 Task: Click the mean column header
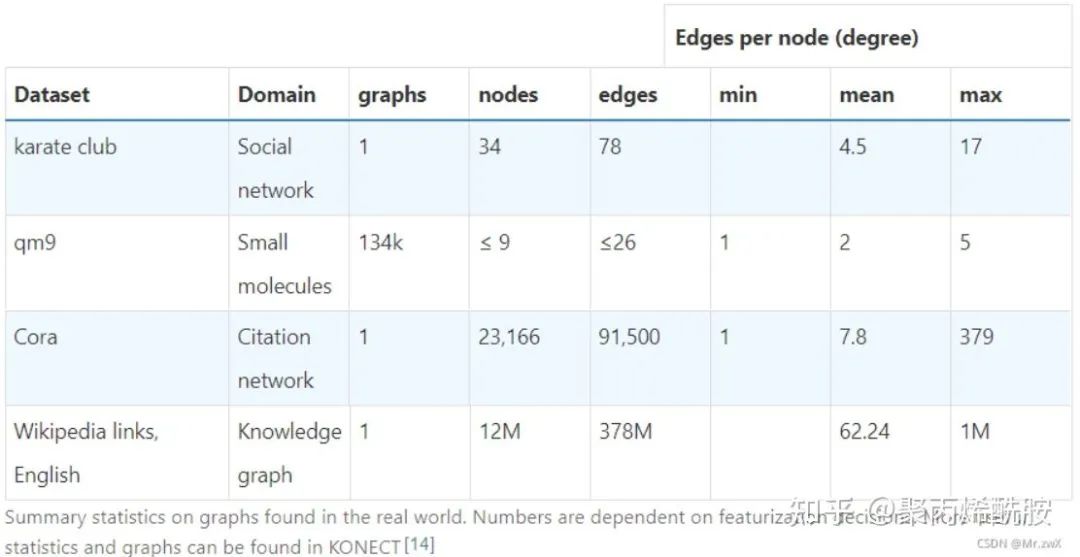866,95
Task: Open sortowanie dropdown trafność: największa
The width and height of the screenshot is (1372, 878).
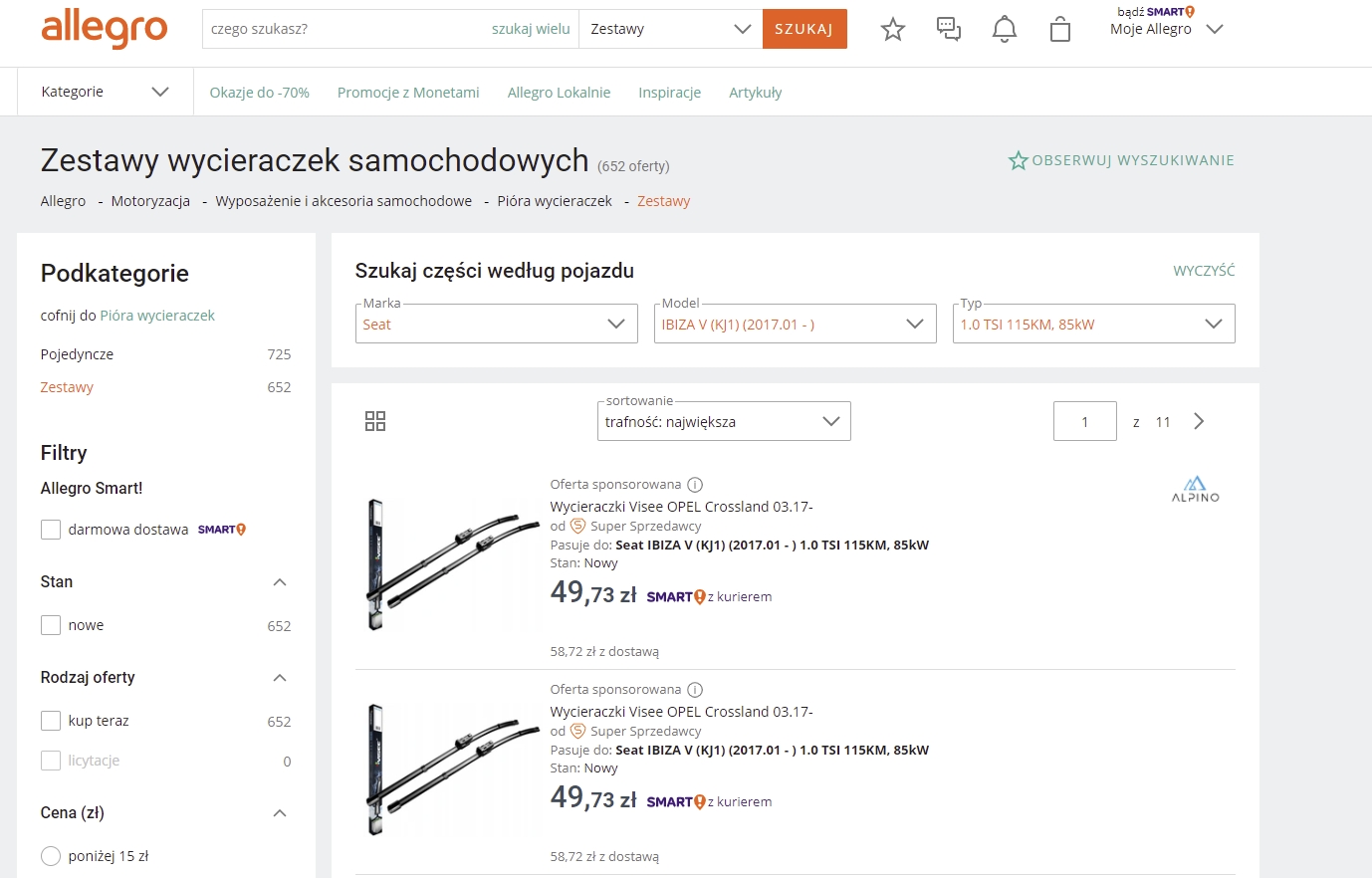Action: (x=724, y=421)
= = =
(EXERCISE OBJECTIVE):
Copy out the whole listing exactly. Skip its pictures.

(ANSWER BELOW):
 Task: Click the mean column header
866,95
Task: Open sortowanie dropdown trafność: największa
The width and height of the screenshot is (1372, 878).
Action: (x=724, y=421)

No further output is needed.